Lois de la République et « loi divine »…

Décidément, conforter les principes de la République et lutter contre les « séparatismes » ne va pas de soi. Et nos gouvernants, ne ratent pas une occasion d’ajouter de la confusion à la confusion. En quelques jours, le Ministre de l’Intérieur – chargé des cultes – a proféré quelques âneries qui pourraient faire sourire si le sujet n’était si grave. Et au passage, il révèle l’absence de réflexion et l’inculture de ceux qui sont aujourd’hui chargés de légiférer et de combattre certaines dérives religieuses.

Ainsi, nul n’avait jamais entendu dire que des communautés évangéliques menaçaient la République. C’est pourtant, semble-t-il, ce qui préoccupe le Ministre de l’Intérieur qui préfère s’en prendre à ces communautés plutôt que s’attaquer frontalement à l’islamisme radical et risquer ainsi d’être accusé de stigmatiser des musulmans… Et puis voilà que le 1er février sur France Inter, le même ministre déclare : « Nous ne pouvons plus discuter avec des gens qui refusent d’écrire sur un papier que la loi de la République est supérieure à la loi de Dieu ».

Passons sur la faute politique qui consiste à exclure du dialogue ceux qui ne partagent pas sa conception de la liberté de conscience. Car c’est bien de cela qu’il s’agit ! Ce refus de poursuivre le dialogue résonne à la fois comme un aveu d’impuissance et la révélation d’un autoritarisme mal venu. Ce serait faute vénielle s’il n’y avait là qu’une forme de mépris à l’égard des croyants.

Ce qui est plus inquiétant, c’est que le Ministre de l’Intérieur fait une grave confusion entre des lois qui ne sont pas de même nature. Les lois de la République s’imposent sur un territoire. Ce ne peut être le cas de la loi divine. Ainsi, le ministre évite d’aborder la seule question qui vaille : la distinction qu’il convient de faire entre ceux qui se soumettent aux lois de la République et ceux qui s’y refusent et entendent imposer leur conception de la loi « divine » à notre pays. En clair, le transformer en théocratie. Or, que l’on sache, ni les évangéliques, ni les catholiques, protestants, orthodoxes ou israélites de notre pays, pas plus qu’une grande majorité de musulmans, n’ont une telle ambition !

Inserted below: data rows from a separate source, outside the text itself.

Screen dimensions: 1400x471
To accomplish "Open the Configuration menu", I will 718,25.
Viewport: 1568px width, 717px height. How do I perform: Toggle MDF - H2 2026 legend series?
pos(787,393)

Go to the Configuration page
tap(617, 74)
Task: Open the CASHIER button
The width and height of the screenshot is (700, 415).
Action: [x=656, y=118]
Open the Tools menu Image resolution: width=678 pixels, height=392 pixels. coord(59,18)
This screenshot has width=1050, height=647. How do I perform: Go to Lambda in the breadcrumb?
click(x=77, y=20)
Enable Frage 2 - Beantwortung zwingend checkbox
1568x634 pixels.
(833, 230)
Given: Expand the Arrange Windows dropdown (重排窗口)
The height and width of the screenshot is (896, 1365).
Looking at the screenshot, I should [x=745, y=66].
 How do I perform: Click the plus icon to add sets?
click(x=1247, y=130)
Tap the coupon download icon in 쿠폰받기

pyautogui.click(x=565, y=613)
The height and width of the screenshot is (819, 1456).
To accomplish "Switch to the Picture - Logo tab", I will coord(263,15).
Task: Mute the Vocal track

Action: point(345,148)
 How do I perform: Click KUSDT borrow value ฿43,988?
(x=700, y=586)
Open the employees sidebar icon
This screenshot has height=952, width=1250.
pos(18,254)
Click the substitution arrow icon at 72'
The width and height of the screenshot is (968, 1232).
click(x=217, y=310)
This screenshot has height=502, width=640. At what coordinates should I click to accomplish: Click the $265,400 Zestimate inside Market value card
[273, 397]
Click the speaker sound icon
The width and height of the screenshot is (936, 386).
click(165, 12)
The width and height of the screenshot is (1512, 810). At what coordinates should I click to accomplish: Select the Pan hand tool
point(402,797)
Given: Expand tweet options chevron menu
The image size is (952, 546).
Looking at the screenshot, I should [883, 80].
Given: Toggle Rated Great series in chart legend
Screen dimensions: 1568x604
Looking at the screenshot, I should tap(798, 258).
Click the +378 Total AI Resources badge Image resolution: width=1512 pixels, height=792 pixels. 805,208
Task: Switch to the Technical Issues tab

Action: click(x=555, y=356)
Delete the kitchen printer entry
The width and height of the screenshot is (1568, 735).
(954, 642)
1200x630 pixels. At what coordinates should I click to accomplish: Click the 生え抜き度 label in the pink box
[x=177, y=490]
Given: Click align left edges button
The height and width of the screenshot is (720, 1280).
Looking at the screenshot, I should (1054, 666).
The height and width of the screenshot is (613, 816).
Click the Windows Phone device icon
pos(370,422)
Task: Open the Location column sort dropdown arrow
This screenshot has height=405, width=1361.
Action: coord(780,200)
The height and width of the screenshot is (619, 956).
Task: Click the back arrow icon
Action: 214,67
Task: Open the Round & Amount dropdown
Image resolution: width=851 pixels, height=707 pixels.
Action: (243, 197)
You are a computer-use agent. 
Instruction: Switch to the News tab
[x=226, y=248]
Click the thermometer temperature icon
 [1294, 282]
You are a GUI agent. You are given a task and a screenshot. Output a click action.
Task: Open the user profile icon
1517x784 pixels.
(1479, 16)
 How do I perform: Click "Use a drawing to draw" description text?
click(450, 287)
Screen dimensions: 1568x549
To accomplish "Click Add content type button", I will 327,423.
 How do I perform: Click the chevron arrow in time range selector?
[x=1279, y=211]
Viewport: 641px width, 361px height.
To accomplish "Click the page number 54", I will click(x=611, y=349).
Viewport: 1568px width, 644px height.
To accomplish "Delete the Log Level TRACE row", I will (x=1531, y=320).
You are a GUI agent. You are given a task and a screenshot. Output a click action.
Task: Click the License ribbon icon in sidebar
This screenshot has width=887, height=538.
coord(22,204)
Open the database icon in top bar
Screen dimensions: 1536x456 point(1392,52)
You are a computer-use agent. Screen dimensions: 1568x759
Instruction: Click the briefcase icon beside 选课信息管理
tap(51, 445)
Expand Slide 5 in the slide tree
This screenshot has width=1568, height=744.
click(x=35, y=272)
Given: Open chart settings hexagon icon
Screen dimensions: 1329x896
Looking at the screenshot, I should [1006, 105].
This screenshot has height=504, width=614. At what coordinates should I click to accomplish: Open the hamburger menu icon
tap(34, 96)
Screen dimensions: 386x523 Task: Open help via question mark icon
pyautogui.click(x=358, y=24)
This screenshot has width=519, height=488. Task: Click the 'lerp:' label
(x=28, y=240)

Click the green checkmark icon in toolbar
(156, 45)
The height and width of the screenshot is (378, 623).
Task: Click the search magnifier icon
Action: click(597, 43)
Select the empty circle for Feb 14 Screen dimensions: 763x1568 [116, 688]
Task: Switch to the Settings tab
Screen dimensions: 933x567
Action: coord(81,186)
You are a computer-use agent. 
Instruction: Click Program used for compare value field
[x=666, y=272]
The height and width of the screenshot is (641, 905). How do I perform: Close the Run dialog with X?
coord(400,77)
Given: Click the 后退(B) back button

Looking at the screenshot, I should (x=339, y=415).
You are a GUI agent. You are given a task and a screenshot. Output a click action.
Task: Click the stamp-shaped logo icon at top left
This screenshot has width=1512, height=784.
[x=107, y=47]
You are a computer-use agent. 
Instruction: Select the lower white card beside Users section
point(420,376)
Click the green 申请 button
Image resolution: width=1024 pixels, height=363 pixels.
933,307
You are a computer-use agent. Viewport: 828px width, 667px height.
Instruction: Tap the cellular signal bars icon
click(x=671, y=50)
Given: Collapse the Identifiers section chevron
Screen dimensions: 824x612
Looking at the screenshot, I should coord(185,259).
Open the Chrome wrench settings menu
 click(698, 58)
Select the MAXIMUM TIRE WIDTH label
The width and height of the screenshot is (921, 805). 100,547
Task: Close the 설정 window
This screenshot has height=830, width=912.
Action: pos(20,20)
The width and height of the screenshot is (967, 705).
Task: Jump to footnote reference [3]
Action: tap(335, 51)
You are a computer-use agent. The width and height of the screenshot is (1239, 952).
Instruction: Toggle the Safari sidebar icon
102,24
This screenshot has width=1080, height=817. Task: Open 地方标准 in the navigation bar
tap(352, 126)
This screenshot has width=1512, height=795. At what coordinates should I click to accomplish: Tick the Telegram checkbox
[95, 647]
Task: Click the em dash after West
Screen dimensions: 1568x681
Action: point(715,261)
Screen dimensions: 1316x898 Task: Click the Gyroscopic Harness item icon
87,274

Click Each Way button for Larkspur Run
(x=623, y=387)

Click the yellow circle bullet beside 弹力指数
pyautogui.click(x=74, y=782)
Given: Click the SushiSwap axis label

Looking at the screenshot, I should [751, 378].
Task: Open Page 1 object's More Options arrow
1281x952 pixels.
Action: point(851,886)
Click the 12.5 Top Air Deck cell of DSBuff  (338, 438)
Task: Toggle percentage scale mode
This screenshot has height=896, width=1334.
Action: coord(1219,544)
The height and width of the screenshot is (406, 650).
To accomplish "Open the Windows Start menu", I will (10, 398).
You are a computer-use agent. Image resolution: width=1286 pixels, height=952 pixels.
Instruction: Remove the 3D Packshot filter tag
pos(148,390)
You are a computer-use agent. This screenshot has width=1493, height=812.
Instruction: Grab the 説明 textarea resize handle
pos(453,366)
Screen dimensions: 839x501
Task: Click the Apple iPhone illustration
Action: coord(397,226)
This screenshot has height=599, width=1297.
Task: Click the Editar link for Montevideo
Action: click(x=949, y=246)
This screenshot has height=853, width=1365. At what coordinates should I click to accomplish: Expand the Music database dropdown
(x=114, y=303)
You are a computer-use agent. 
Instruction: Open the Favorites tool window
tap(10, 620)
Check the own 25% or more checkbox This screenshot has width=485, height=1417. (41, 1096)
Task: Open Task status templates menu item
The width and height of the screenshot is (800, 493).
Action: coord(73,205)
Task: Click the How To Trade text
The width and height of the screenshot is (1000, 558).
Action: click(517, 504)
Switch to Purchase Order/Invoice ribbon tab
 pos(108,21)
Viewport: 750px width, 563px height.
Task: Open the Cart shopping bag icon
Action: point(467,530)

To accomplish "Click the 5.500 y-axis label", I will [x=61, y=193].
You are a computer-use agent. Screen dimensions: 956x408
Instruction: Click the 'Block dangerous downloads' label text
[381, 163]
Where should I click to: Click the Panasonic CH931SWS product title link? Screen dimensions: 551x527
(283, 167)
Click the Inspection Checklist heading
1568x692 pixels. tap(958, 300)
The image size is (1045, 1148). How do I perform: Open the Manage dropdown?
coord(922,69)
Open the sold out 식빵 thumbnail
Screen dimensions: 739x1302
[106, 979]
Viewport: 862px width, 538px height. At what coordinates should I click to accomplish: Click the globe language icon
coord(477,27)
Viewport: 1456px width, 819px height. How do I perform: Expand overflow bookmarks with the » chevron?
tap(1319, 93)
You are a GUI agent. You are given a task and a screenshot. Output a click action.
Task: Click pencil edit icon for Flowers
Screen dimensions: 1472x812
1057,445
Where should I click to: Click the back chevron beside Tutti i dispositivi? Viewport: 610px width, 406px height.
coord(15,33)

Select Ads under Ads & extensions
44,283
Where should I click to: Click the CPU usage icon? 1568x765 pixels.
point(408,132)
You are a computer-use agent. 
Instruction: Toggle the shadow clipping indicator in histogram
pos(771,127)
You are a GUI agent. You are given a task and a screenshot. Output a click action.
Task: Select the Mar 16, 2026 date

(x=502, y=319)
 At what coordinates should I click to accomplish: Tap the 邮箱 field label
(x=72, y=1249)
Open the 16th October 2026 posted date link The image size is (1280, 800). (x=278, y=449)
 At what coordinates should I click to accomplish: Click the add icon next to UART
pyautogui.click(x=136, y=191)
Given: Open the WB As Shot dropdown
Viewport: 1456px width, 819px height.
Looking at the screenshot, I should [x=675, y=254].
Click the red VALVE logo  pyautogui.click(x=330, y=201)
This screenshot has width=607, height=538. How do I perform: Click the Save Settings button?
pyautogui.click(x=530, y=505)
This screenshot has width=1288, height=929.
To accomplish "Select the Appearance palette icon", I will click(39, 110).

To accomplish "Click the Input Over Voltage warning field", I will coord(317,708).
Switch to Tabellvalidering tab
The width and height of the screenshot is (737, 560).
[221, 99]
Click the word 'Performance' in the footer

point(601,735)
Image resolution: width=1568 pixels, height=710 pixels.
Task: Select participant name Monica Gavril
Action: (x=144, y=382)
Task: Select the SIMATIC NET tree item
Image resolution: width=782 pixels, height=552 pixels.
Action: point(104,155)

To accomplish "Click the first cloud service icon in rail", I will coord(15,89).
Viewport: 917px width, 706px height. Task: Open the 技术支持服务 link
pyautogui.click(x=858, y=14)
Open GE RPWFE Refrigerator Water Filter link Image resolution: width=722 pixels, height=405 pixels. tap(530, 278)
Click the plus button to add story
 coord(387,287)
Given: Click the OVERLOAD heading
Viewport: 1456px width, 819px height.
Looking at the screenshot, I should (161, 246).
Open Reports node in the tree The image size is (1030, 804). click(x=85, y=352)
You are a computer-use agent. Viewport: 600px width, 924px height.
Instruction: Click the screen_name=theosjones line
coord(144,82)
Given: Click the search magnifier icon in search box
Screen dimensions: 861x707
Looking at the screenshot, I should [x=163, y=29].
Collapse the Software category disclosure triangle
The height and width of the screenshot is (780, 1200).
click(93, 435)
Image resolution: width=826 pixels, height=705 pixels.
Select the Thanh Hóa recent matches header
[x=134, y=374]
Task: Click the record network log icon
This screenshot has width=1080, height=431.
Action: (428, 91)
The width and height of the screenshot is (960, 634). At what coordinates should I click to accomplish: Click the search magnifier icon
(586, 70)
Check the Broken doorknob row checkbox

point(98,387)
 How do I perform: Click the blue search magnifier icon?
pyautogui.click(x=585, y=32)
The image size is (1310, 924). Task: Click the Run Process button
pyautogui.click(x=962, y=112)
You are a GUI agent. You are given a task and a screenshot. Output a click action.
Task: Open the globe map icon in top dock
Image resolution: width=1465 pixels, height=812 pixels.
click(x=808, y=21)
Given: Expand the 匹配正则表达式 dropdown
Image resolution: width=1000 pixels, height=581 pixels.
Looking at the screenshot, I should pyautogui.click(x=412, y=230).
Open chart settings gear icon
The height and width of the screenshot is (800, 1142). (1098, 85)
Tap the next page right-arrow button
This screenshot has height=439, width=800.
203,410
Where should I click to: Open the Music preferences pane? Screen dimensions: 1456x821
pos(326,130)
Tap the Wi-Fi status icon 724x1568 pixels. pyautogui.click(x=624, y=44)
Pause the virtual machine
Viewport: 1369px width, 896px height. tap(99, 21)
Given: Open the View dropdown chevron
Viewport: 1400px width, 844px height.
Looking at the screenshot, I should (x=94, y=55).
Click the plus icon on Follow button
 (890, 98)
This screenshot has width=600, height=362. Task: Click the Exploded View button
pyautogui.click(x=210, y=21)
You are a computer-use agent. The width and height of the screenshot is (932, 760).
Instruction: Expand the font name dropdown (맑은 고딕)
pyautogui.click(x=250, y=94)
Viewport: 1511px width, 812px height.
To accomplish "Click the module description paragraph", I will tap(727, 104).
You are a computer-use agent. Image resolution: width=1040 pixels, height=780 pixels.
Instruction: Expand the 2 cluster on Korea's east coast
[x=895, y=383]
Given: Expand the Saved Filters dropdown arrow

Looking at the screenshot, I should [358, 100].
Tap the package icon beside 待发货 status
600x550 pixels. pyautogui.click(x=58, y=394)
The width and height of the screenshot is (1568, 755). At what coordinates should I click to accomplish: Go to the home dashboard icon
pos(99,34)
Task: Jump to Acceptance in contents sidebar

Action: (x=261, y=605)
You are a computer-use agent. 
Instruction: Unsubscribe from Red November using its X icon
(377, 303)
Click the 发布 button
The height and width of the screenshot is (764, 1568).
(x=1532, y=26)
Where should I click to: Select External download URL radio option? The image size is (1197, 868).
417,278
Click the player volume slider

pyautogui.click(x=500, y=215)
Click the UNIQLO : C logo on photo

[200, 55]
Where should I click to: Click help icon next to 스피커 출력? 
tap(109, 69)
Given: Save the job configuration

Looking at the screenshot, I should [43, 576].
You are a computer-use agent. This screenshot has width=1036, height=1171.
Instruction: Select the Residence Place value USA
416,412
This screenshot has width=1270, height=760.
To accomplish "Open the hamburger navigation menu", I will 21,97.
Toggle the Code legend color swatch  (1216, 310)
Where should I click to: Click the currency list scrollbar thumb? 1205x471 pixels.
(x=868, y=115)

Sans doute est-il parfois difficile à comprendre pour des incroyants que dans les consciences des croyants, la loi divine soit supérieure à la loi des hommes sans pour autant que celle-ci doive être imposée à tous. Mais cela est pourtant essentiel car nier ce principe, c’est renoncer à la liberté religieuse, liberté de croire ou de ne pas croire…

Au-delà, le Ministre de l’Intérieur montre clairement son ignorance de ce que fut la Constitution civile du Clergé imposée par décret en 1790. Un décret qui a déchiré notre pays et a conduit, sous la Terreur, au massacre de milliers de prêtres, de religieux et de croyants. Voudra-t-il demain imposer aux religieux de notre pays l’obligation de signer un document contraire à leur conscience ? Veut-on ériger la République en une divinité dont le culte exigerait une soumission absolue ? Et si l’on ne s’y soumet pas, verrons-nous apparaître on ne sait quelle nouvelle Inquisition ? Ne soyons pas  dupes : les membres du clergé ne seraient pas les seuls concernés par une telle obligation évoquée par le ministre. Ce serait aussi le cas de tous les responsables d’associations éducatives et de mouvements de jeunesse d’inspiration catholique, protestante, juive…

A vouloir combattre un ennemi tout en évitant soigneusement de le nommer, le Ministre de l’Intérieur fait sourire ceux qui n’ont que faire des principes de la République et inquiète les autres. « Mal nommer les choses, c’est ajouter au malheur du monde », disait Albert Camus. Nous en avons là une navrante confirmation.